Though it all seems a bit brutal to the caffy-hearted observer, Hornby insists that Sedgefield's game is "hardly the most physical". Heavyweight pile-ups are rare, unlike other festival games.

It generally ends about 4pm when - now as in 1802 - "the players drink deep ere they depart", ■ Uppies and Downies by Hugh Hornby (English Heritage: £16 99, paperback.) AMONG the functions the column was unable to attend last week was a reunion of journalists who'd worked alongside ICI on Teesside.

They recalled the workforce that had fallen from 35,000 in the 1960s to 100 last December, that ICI had held half the shares in Cleveland Potash in Boulby before selling the lot for £1 and that the ICI press office had given a Teesside reporter a box of fudge to mark his retirement.

They'd been fudging, it was explained, for years.

I'M not naturally a ceilidh male, more a case of mass wisteria, but Gilly Beddow's 60th birthday bash last weekend was a splendid occasion. The Trimdon Folk Band, it should be said, added enormously to it.

Gilly's the widow of the Rev Nick Beddow, former chaplain to the Bishop of Durham and vicar of Escomb and Witton Park, the tenth anniversary of whose death was marked the following day with a memorial service on Auckland Castle chapel.

Someone at the party recalled one of the numerous, perennially unsuccessful, diets with which Nick would keep his congregations up to date.

"I've reached overture," he announced one morning at Witton Park, only later enlightening the faithful that he was down to 18-12.

Nick was also chaplain to Bishop Auckland FC - both bishop's chaplain and Bishops' chaplain - and became quite passionate about his football. Concerned that player Dave Laws' wife was ill, Nick asked Steve Newcomb, then the club's chairman, if he might have a pastoral word after the match. Steve introduced the rotund, genial, dog-collared newcomer in the dressing room.

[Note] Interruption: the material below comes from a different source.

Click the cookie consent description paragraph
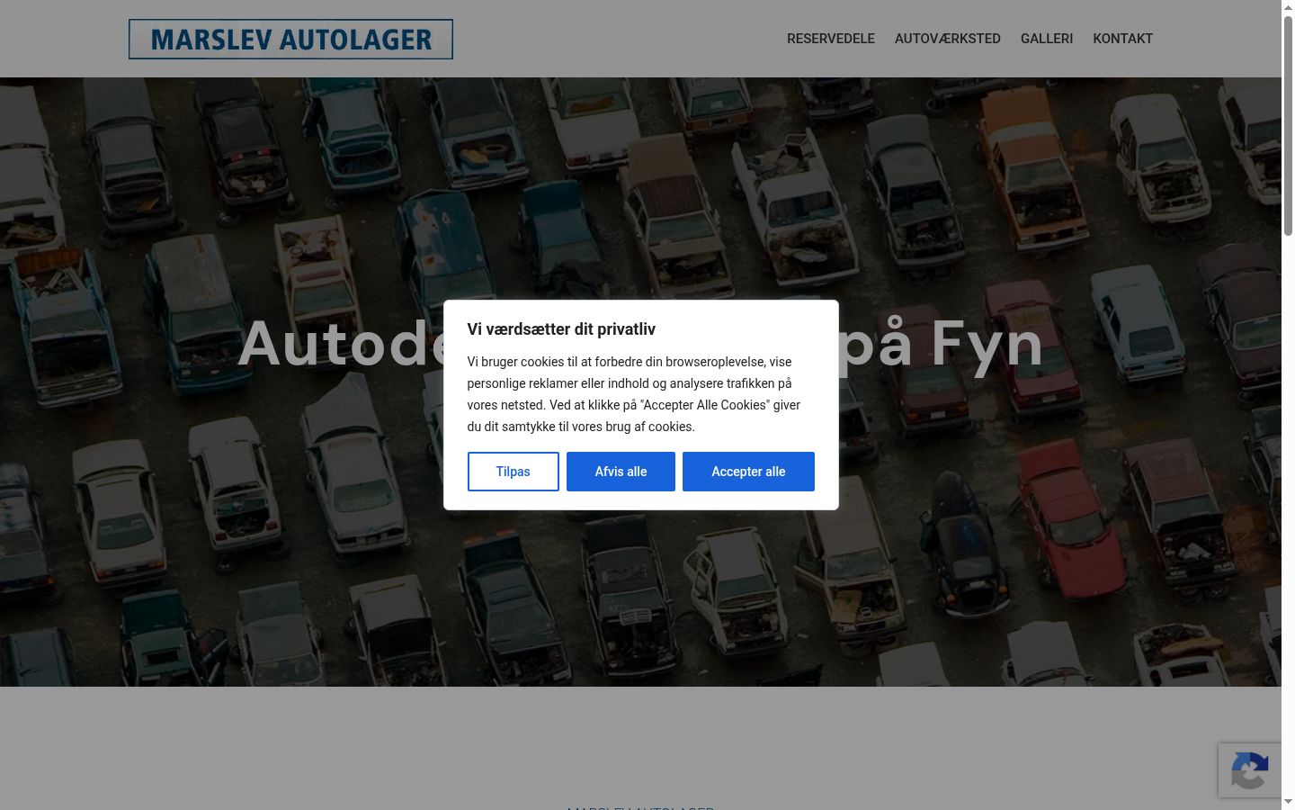 pos(634,394)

"Lawsy just jumped up in the bath bollock naked, started the most terrible effing and blinding and demanded to know what sort of time it was to have a strippergram. They got on famously after that."

STILL with weighty matters, the closure for refurbishment of Taylor's pie shop in Darlington may be regarded as among the greater disasters recently to befall the dear old town.

"We've seen folk walking round the town who look like they're wasting away to nothing," says Paul Garthwaite, one of the directors.

Though a limited service has resumed, the official re-opening will be next Thursday at 9am, performed by one of the shop's most appreciative and contented customers. After that, I may have to go on a diet, too.

ALL the publicity this week about Mike Keen's remarkable new art deco home at Tindale Crescent - a community just outside Bishop Auckland - again raises the question of just who was Tindale.

The Durham Mining Museum's website not only records that the nearby Woodhouse Close colliery was also known as Tindale Colliery but provides a lugubrious list of 25 deaths - from George Ord, 11, to 64-year-old John Blackett - in its relatively short life.

It still doesn't resolve Tindale's identity, of course - but David Simpson, our resident expert, suggests a belief in some quarters that the nearby River Gaunless was once known as the Tyne.

David disagrees. He thinks - honest - that it was known as the Clyde. Like the happy little Gaunless, this one may have some way yet to run.